WHAT IS BEING ASKED:
Without omitting anything, copy every entry word for word.

─── RECORDS SHOWN

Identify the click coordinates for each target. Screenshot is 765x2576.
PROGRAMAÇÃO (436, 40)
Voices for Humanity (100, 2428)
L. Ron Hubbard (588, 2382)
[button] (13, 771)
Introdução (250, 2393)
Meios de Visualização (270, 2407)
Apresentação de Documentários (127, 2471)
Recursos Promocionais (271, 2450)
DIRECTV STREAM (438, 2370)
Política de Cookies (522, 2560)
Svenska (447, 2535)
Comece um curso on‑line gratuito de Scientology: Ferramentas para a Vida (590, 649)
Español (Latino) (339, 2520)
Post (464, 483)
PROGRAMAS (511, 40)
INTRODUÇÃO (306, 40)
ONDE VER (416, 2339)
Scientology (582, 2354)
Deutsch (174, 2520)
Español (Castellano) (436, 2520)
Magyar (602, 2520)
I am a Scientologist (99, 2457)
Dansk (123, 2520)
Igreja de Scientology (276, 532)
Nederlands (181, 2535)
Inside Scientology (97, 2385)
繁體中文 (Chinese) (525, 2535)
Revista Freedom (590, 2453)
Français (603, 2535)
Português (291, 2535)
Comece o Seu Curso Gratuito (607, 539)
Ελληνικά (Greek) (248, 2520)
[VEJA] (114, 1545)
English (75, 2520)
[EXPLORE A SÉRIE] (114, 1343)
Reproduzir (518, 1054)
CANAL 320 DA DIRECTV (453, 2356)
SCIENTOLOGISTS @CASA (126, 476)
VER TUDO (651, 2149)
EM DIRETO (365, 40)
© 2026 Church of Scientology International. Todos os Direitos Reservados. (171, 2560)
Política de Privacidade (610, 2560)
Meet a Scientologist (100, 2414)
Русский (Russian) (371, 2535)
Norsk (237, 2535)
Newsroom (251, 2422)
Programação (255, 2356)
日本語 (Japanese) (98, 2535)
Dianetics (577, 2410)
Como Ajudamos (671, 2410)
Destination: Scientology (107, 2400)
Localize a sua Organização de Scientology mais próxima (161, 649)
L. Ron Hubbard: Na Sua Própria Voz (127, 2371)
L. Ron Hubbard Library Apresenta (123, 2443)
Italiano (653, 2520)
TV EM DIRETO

──────

SOLUTION TO THE PROBLEM:
Identify the click coordinates for each target. Screenshot is 765x2576.
PROGRAMAÇÃO (436, 40)
Voices for Humanity (100, 2428)
L. Ron Hubbard (588, 2382)
[button] (13, 771)
Introdução (250, 2393)
Meios de Visualização (270, 2407)
Apresentação de Documentários (127, 2471)
Recursos Promocionais (271, 2450)
DIRECTV STREAM (438, 2370)
Política de Cookies (522, 2560)
Svenska (447, 2535)
Comece um curso on‑line gratuito de Scientology: Ferramentas para a Vida (590, 649)
Español (Latino) (339, 2520)
Post (464, 483)
PROGRAMAS (511, 40)
INTRODUÇÃO (306, 40)
ONDE VER (416, 2339)
Scientology (582, 2354)
Deutsch (174, 2520)
Español (Castellano) (436, 2520)
Magyar (602, 2520)
I am a Scientologist (99, 2457)
Dansk (123, 2520)
Igreja de Scientology (276, 532)
Nederlands (181, 2535)
Inside Scientology (97, 2385)
繁體中文 (Chinese) (525, 2535)
Revista Freedom (590, 2453)
Français (603, 2535)
Português (291, 2535)
Comece o Seu Curso Gratuito (607, 539)
Ελληνικά (Greek) (248, 2520)
[VEJA] (114, 1545)
English (75, 2520)
[EXPLORE A SÉRIE] (114, 1343)
Reproduzir (518, 1054)
CANAL 320 DA DIRECTV (453, 2356)
SCIENTOLOGISTS @CASA (126, 476)
VER TUDO (651, 2149)
EM DIRETO (365, 40)
© 2026 Church of Scientology International. Todos os Direitos Reservados. (171, 2560)
Política de Privacidade (610, 2560)
Meet a Scientologist (100, 2414)
Русский (Russian) (371, 2535)
Norsk (237, 2535)
Newsroom (251, 2422)
Programação (255, 2356)
日本語 (Japanese) (98, 2535)
Dianetics (577, 2410)
Como Ajudamos (671, 2410)
Destination: Scientology (107, 2400)
Localize a sua Organização de Scientology mais próxima (161, 649)
L. Ron Hubbard: Na Sua Própria Voz (127, 2371)
L. Ron Hubbard Library Apresenta (123, 2443)
Italiano (653, 2520)
TV EM DIRETO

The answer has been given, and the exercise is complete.